Almost three years ago, however, she started experiencing debilitating pain in her legs. As the pain worsened over time, so did her outlook on life. Once an avid walker, Virginia found herself walking less frequently, until she finally quit altogether.
Eventually her chronic pain prevented her from moving around her classroom. She had to sit at her desk all day, avoiding physical activity that would result in pain and asking the students to come to her at the desk instead of going to them. The source of the problem was unknown, but Virginia knew that she had to take action. She didn’t want to continue living with the constant pain that was preventing her from doing the things she loved most. She even considered quitting her job, but letting her students down was not an option.

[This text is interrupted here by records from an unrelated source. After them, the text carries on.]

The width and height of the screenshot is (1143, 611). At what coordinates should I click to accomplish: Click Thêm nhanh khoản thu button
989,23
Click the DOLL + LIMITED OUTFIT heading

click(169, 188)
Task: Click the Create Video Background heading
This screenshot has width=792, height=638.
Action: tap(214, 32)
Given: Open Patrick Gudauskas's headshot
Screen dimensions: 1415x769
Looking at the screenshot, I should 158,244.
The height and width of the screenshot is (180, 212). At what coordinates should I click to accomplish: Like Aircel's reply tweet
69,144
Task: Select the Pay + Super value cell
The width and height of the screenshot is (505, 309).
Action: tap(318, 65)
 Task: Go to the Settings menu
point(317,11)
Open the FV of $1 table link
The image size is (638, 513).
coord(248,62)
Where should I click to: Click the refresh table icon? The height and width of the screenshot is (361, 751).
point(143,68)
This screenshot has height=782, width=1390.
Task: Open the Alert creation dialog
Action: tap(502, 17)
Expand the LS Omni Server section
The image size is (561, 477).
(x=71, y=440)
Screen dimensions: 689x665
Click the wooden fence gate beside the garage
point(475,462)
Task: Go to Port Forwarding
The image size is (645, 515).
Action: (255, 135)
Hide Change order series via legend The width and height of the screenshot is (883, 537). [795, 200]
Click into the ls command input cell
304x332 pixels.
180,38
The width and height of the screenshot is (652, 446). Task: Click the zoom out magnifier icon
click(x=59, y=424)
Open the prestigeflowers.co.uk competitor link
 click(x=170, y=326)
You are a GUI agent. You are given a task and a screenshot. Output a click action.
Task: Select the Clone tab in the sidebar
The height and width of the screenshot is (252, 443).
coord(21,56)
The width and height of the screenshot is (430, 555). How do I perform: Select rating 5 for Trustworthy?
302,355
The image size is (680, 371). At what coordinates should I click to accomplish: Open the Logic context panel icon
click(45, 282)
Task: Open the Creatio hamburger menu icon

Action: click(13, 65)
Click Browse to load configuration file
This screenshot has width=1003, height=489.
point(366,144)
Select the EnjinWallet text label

The turning point came during a visit with a vascular surgeon who diagnosed Virginia with a vein disease. Virginia underwent a procedure during which the doctor inserted a catheter into a vein and heated the vein wall, causing collagen to shrink and the vein to close. After the vein was sealed shut, blood naturally rerouted to her healthy veins. Prior to this innovative procedure, known as VNUS Closure, a patient with Virginia’s condition would have undergone an invasive and painful procedure that required a recovery period, and often times left the patient worse off than before. Whereas, following this minimally invasive, outpatient procedure, Virginia instantly felt improvement and returned to the classroom the next day.
“I feel like I am in my 20s again,” Virgina says. Along with rededicating herself to her students, she’s gone back to walking and even began ballroom dancing.